• What you are asked to do:
Reproduce the lines of the records below, from the line containing "Where should I" through the end of the records, including both ends, and leave out the pictures.

..........

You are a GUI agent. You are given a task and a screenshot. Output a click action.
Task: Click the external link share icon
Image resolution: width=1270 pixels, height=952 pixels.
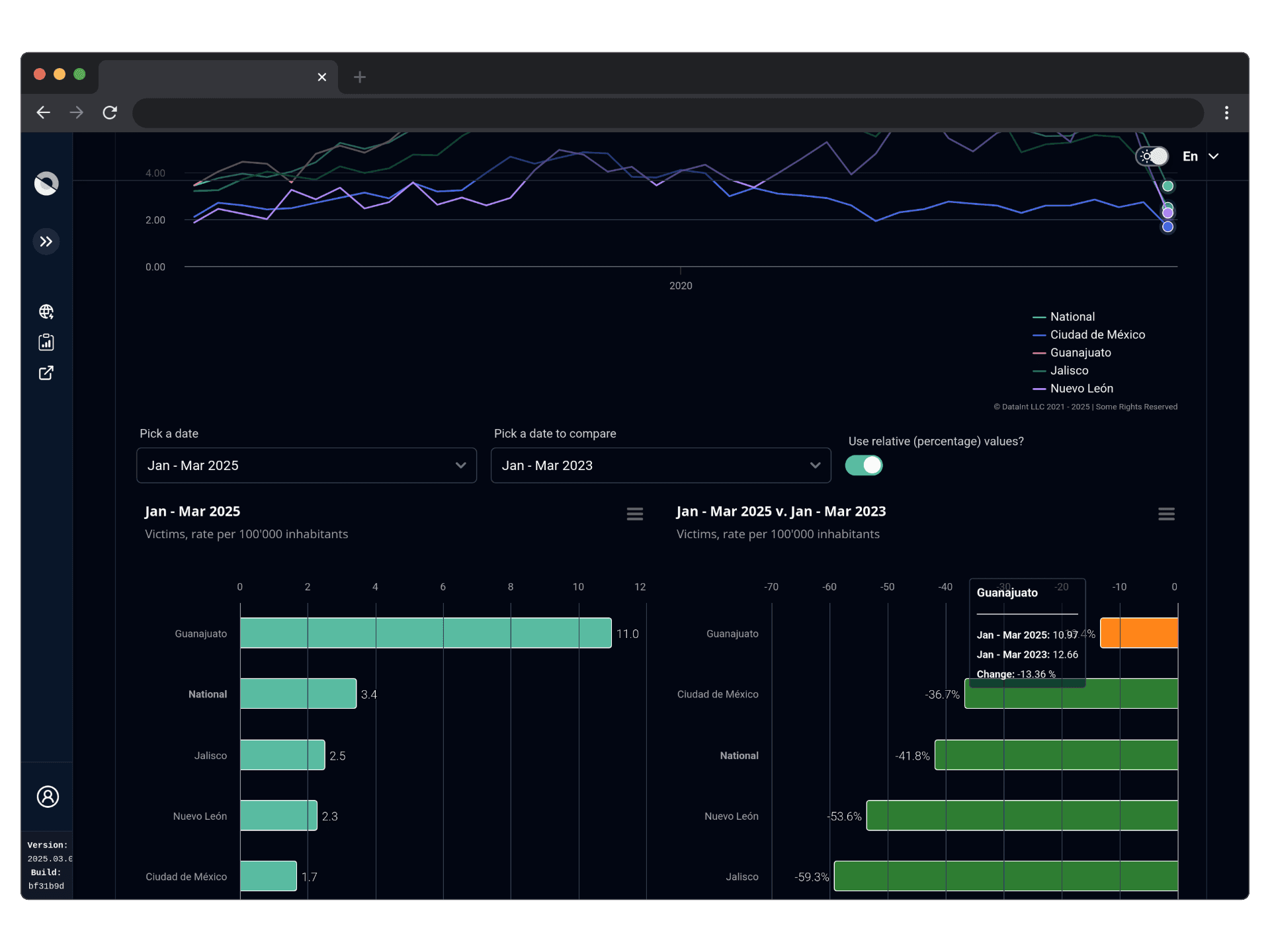46,373
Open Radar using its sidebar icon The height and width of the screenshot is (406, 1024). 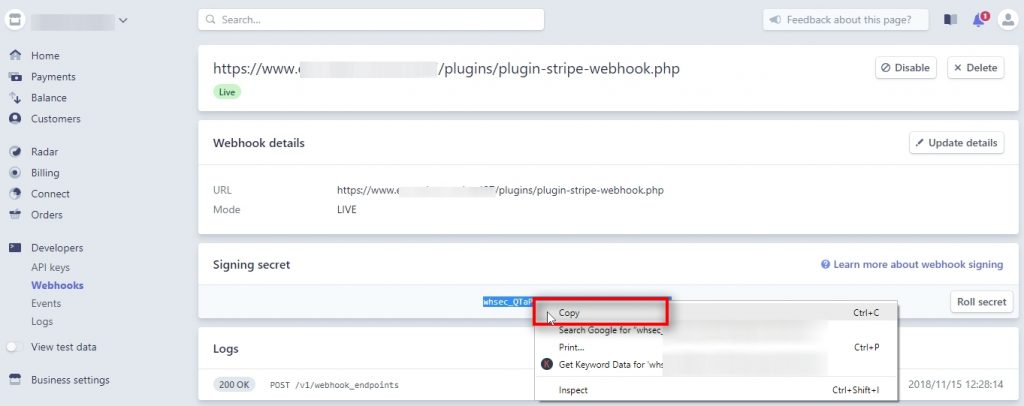[15, 152]
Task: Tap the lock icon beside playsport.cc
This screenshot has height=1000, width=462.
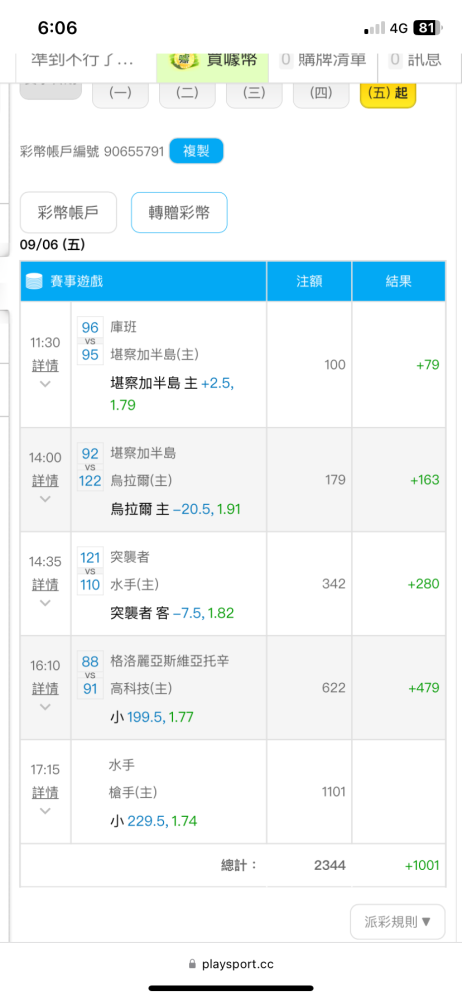Action: coord(193,964)
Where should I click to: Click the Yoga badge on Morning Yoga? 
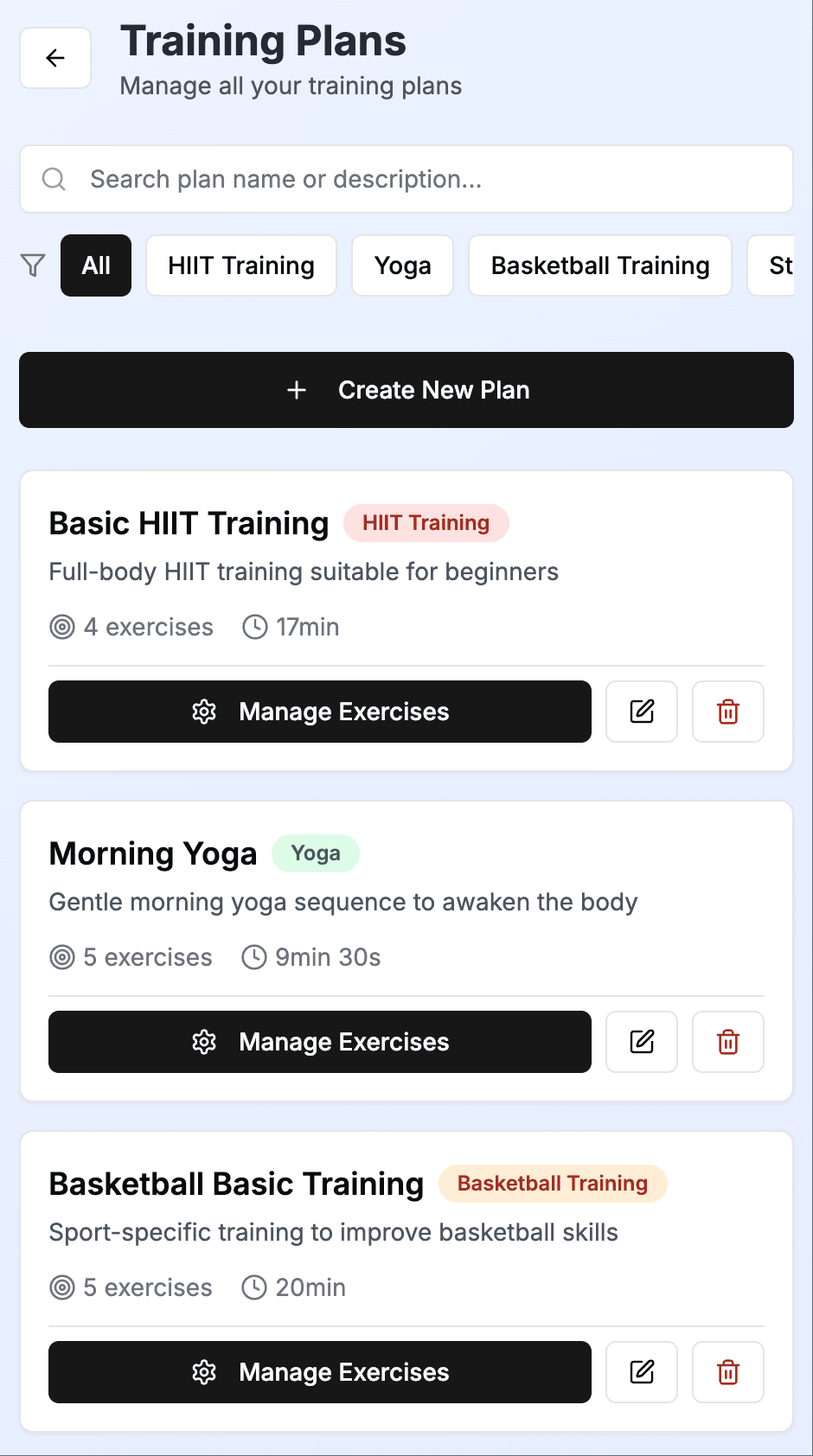(x=316, y=853)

..........

• Finished exercise:
Where should I click to: Click the Yoga badge on Morning Yoga? 
(x=316, y=853)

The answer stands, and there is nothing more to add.